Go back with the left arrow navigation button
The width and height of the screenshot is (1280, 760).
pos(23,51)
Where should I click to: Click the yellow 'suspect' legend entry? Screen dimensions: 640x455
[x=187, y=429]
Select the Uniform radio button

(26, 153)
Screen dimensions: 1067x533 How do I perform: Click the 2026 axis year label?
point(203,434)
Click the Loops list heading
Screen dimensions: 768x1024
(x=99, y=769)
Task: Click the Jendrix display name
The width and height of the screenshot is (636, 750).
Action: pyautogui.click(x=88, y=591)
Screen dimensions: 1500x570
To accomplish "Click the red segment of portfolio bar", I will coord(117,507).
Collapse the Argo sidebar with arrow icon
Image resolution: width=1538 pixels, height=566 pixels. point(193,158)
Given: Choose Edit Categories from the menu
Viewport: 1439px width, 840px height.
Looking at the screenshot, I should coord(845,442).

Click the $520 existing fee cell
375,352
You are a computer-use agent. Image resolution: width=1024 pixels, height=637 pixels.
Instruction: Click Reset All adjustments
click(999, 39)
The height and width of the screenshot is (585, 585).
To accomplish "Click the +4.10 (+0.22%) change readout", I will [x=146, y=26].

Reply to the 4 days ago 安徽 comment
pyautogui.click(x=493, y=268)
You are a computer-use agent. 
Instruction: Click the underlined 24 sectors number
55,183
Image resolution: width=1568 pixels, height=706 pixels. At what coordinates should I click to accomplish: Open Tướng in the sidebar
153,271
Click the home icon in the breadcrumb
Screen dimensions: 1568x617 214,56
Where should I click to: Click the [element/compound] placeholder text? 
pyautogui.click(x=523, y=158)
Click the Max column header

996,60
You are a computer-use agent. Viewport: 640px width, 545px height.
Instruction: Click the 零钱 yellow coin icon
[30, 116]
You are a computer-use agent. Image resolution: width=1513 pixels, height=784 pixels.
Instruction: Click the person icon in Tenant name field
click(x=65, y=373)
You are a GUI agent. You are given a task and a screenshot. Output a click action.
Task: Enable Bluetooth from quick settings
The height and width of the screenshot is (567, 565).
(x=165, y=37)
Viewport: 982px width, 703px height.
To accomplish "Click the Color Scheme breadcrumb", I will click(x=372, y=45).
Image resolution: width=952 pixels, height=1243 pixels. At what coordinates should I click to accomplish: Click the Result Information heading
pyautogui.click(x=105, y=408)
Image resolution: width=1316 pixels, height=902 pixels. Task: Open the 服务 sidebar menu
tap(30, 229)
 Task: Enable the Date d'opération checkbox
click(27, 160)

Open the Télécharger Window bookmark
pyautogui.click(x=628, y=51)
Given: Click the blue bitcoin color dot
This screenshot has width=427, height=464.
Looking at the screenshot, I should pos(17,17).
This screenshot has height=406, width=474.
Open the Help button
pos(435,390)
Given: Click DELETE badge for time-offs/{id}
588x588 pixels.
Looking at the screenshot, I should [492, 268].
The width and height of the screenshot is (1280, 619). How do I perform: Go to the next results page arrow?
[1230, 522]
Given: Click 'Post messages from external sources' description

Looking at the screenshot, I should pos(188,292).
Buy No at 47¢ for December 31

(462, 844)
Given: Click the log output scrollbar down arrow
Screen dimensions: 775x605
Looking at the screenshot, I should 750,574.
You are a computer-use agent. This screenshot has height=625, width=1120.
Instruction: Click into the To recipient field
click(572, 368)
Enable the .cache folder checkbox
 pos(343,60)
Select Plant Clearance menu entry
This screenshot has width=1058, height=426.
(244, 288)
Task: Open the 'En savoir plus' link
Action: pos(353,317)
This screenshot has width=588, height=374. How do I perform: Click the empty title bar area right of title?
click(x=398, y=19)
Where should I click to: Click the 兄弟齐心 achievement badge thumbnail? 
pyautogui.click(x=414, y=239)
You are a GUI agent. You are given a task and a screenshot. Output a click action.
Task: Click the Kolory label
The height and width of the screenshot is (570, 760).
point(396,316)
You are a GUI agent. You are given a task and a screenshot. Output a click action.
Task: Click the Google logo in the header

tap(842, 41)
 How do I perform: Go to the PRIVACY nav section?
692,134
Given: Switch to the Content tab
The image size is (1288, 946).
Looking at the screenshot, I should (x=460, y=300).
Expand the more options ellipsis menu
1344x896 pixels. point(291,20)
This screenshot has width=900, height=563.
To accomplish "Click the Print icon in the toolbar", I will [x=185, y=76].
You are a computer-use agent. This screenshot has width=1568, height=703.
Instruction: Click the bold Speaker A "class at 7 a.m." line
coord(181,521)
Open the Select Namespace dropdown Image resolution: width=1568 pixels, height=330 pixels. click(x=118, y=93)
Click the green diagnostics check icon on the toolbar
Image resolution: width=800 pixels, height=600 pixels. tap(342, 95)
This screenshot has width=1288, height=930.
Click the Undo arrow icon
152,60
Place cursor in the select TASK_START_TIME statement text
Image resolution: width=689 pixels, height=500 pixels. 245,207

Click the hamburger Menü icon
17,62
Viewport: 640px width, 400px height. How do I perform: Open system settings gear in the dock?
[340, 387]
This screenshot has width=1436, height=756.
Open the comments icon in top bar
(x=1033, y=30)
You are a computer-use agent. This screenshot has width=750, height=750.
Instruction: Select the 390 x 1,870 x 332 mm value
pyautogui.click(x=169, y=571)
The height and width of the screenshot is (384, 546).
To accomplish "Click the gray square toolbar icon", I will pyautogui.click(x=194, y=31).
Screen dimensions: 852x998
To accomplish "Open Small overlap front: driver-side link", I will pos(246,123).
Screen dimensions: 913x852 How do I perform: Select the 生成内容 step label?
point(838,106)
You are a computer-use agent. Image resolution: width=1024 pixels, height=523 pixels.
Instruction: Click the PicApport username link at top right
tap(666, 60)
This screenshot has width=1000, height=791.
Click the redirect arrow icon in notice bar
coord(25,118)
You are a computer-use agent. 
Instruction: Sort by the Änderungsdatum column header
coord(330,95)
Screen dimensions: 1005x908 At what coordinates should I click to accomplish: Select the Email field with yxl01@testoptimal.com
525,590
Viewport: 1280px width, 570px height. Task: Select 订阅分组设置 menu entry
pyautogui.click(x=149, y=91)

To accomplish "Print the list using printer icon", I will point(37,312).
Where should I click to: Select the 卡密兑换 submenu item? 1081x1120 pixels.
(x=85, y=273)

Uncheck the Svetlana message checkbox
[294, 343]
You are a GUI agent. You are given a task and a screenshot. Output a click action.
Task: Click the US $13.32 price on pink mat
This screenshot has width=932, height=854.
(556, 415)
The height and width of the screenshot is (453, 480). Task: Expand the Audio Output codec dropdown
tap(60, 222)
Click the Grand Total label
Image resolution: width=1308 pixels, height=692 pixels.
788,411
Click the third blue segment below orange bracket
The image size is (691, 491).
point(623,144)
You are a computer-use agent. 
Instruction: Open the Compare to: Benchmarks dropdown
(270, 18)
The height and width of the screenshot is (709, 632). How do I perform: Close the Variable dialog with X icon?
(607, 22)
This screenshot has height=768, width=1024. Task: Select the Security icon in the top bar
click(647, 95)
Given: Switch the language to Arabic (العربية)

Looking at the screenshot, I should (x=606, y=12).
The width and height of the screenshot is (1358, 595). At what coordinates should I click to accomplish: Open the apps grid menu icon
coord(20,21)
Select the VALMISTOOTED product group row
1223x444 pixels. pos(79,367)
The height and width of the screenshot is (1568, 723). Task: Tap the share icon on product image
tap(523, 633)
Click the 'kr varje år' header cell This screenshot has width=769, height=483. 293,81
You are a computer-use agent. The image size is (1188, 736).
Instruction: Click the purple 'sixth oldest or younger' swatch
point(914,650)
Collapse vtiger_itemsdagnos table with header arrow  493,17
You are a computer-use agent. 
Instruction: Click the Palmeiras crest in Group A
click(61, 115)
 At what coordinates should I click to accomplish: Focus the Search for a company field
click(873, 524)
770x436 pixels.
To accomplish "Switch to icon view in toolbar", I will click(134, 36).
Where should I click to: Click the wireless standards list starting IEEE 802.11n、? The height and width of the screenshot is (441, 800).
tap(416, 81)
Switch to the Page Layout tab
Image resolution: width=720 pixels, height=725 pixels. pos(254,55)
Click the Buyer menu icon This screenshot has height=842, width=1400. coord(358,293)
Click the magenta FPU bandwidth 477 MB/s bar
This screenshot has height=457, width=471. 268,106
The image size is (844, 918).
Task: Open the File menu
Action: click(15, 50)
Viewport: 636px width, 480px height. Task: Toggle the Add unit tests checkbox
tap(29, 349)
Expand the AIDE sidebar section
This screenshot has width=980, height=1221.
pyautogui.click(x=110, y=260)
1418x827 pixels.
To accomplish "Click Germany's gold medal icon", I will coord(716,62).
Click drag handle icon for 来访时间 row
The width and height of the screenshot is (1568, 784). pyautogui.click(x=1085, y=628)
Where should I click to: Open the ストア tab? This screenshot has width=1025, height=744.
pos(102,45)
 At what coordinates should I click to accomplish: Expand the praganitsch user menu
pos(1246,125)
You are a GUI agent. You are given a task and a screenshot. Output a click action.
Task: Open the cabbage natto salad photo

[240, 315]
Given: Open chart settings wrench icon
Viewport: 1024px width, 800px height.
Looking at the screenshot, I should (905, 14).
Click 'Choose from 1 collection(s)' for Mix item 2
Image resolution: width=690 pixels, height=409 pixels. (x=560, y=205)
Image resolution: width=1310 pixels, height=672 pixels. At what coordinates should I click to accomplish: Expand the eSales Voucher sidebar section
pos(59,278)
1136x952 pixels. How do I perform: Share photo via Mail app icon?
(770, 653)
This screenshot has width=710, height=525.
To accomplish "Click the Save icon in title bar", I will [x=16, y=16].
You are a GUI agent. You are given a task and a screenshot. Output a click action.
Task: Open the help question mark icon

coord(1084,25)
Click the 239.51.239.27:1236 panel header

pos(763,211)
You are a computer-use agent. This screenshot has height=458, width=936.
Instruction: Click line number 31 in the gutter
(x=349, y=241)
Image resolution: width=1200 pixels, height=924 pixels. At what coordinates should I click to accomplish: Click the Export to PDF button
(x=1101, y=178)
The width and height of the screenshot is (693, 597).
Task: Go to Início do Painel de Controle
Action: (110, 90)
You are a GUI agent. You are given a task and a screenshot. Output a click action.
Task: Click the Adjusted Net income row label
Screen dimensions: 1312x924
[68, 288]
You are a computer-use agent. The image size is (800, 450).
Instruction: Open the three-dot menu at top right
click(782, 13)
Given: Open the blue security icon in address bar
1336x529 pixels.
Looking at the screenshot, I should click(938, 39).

**Instructions for the task:**
Tell how many lines of the entries above include "Print". The answer should be the number and nothing more.

**Reply to the task:**
2